**** Data for processing ****

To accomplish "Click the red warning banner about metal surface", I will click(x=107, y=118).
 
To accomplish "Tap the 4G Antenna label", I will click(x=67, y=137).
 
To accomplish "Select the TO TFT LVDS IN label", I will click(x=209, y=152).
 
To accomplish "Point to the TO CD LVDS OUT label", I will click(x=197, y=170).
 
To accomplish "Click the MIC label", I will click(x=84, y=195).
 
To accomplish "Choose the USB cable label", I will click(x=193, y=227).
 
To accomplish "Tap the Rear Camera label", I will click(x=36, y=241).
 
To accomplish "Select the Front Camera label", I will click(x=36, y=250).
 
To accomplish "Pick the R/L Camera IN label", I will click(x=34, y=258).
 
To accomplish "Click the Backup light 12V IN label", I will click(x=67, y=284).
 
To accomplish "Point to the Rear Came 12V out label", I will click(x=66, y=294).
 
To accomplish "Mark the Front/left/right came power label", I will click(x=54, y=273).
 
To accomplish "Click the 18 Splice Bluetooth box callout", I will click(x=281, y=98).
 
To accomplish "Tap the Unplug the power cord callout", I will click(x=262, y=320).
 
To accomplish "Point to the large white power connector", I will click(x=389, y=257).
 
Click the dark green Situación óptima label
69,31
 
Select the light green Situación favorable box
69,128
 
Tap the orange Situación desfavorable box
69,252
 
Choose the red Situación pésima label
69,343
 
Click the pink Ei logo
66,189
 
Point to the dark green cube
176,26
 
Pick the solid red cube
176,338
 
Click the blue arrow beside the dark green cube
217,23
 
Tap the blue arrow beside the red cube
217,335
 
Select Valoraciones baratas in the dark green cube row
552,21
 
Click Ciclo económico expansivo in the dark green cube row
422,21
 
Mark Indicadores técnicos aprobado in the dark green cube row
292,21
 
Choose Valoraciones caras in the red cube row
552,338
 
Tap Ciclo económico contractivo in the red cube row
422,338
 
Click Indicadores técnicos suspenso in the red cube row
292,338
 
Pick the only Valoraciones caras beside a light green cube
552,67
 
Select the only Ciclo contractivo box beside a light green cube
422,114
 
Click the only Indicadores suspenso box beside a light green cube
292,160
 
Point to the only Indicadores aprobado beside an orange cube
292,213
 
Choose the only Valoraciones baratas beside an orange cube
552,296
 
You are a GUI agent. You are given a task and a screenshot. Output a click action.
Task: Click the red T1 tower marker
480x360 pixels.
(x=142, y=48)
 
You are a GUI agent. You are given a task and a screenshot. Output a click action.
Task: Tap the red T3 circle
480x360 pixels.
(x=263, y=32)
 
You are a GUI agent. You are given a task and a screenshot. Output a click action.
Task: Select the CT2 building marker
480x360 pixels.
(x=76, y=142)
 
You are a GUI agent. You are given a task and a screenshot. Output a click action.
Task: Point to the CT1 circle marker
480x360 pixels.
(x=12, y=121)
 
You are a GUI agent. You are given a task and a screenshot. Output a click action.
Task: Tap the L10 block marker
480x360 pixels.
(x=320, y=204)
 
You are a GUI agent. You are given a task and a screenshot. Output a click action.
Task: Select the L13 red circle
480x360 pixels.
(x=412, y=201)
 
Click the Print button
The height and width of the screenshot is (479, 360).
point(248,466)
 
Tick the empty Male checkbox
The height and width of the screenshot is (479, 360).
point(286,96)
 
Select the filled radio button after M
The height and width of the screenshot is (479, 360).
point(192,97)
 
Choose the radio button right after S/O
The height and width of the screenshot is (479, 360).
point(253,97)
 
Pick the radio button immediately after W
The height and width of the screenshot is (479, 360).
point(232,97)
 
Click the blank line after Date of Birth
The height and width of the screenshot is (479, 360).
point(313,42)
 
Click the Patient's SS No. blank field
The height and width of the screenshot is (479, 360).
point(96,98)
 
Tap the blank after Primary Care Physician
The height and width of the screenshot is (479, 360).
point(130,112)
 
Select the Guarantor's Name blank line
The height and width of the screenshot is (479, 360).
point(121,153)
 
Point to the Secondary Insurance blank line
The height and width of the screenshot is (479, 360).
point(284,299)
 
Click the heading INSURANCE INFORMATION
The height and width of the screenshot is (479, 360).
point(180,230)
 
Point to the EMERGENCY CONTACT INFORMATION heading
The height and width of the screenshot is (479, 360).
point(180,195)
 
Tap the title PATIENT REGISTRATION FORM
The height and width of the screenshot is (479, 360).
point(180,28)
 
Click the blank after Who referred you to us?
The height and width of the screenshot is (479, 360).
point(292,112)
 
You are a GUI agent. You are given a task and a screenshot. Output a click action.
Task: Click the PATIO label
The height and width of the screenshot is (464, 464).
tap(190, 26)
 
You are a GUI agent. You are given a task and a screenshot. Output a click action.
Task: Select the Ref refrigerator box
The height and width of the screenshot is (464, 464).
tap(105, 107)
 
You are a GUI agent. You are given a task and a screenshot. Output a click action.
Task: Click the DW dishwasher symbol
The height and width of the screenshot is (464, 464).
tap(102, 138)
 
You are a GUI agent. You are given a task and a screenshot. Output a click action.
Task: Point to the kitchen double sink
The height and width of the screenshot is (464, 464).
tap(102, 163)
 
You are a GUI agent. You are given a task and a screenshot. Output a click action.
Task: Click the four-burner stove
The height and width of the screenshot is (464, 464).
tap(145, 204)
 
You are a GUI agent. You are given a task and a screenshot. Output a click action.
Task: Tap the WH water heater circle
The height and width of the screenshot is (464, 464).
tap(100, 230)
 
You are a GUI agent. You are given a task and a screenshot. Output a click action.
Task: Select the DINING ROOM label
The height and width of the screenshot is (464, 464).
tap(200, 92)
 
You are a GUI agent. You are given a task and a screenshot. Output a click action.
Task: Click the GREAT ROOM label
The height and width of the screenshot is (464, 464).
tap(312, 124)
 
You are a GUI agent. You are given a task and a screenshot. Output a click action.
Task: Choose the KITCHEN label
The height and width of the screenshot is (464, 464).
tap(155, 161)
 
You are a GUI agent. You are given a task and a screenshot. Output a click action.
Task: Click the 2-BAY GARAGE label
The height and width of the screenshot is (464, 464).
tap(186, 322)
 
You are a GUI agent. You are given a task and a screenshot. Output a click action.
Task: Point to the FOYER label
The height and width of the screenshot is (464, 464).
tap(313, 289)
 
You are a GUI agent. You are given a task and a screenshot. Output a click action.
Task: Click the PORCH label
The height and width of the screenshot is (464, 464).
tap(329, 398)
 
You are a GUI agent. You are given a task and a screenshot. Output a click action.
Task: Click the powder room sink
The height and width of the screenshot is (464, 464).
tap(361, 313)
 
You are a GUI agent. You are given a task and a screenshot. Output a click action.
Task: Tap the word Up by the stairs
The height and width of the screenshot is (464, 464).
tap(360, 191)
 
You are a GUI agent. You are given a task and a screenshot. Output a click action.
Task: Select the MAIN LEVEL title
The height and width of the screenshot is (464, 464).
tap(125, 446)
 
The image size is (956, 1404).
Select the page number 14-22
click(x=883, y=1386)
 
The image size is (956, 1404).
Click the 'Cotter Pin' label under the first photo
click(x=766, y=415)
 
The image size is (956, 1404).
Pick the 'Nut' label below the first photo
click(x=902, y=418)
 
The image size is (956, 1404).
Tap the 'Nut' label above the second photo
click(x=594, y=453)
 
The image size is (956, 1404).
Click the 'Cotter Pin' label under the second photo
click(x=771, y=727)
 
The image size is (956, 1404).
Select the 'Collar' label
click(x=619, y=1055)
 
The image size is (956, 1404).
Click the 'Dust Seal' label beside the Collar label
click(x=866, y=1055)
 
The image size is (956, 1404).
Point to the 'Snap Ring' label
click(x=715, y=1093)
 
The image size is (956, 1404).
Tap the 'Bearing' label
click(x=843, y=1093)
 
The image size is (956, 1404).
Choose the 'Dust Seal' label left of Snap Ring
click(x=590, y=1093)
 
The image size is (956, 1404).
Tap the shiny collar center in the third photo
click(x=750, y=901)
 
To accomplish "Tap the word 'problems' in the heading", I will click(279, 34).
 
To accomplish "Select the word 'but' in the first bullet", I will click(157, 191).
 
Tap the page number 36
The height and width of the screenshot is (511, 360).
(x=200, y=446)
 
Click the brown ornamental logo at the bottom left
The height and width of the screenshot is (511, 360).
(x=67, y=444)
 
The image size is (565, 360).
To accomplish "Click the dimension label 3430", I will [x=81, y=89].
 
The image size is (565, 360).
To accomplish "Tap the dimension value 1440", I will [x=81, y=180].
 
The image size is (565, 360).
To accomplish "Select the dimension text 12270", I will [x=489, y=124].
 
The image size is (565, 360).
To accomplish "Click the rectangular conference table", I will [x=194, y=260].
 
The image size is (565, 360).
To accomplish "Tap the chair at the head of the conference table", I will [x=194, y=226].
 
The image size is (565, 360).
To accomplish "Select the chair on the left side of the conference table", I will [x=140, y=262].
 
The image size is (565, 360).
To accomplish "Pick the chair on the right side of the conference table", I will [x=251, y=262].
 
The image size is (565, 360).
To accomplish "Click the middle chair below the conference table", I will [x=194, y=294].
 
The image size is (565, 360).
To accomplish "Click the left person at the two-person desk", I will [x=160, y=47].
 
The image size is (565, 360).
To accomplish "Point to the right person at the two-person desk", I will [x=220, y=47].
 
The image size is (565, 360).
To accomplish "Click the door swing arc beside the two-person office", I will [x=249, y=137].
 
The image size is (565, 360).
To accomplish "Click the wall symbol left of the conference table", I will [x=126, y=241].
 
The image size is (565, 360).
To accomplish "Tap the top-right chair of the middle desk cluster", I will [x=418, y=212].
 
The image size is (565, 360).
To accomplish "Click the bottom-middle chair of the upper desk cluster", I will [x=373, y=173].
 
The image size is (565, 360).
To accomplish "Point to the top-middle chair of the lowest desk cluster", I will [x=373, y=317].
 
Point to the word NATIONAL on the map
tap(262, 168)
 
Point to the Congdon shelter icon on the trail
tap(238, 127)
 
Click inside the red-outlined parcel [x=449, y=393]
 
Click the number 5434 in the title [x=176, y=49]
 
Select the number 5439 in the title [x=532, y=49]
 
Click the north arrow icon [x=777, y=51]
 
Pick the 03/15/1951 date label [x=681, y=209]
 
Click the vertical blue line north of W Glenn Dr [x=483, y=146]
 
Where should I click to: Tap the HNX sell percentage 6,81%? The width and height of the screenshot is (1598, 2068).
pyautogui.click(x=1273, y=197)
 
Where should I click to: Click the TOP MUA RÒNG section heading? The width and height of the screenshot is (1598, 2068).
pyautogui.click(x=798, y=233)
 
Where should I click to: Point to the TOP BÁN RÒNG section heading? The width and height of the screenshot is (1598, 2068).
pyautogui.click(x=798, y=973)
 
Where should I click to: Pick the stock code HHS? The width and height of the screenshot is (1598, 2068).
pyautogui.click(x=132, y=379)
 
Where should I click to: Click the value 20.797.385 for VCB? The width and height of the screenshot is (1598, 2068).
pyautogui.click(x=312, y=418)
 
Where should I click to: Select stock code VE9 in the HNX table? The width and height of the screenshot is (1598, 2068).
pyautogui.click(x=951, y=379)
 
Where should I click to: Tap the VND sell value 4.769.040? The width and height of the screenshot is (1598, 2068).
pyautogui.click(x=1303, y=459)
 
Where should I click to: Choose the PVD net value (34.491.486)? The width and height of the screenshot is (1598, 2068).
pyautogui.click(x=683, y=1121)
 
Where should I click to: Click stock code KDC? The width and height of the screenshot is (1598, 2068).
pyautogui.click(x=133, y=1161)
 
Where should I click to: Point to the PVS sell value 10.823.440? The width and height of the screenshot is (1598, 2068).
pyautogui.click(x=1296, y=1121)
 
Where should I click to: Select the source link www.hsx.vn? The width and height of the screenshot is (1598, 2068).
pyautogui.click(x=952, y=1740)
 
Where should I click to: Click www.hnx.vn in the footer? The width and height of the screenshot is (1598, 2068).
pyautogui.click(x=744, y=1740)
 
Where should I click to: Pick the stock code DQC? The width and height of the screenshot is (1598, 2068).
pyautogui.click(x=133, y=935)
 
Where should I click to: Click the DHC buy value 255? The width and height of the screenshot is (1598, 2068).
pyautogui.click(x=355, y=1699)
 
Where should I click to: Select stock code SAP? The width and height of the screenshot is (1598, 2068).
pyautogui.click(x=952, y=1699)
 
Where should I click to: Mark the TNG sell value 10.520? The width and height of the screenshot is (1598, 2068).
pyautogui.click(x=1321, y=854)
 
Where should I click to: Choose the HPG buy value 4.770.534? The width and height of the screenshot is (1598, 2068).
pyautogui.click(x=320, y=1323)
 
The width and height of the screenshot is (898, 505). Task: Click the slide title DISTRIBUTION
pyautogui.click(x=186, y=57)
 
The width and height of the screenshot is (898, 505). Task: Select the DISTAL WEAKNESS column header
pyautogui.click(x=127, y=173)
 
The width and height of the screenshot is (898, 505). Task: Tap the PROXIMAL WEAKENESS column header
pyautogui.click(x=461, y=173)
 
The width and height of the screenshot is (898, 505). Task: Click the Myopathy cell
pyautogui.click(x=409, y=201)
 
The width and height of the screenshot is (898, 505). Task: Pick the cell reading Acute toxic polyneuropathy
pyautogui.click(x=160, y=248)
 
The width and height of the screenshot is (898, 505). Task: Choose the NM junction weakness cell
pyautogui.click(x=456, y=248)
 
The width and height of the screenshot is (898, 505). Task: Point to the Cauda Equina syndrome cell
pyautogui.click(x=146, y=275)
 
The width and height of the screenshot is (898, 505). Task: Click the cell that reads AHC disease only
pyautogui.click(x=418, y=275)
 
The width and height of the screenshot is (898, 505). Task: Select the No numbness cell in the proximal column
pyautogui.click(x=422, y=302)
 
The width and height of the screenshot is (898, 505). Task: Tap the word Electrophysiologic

****

## Objective
Write out everything from the start of the records down to the line containing "will click(x=84, y=195)." as a numbered list, and leave out the blank lines.

## Solution
1. To accomplish "Click the red warning banner about metal surface", I will click(x=107, y=118).
2. To accomplish "Tap the 4G Antenna label", I will click(x=67, y=137).
3. To accomplish "Select the TO TFT LVDS IN label", I will click(x=209, y=152).
4. To accomplish "Point to the TO CD LVDS OUT label", I will click(x=197, y=170).
5. To accomplish "Click the MIC label", I will click(x=84, y=195).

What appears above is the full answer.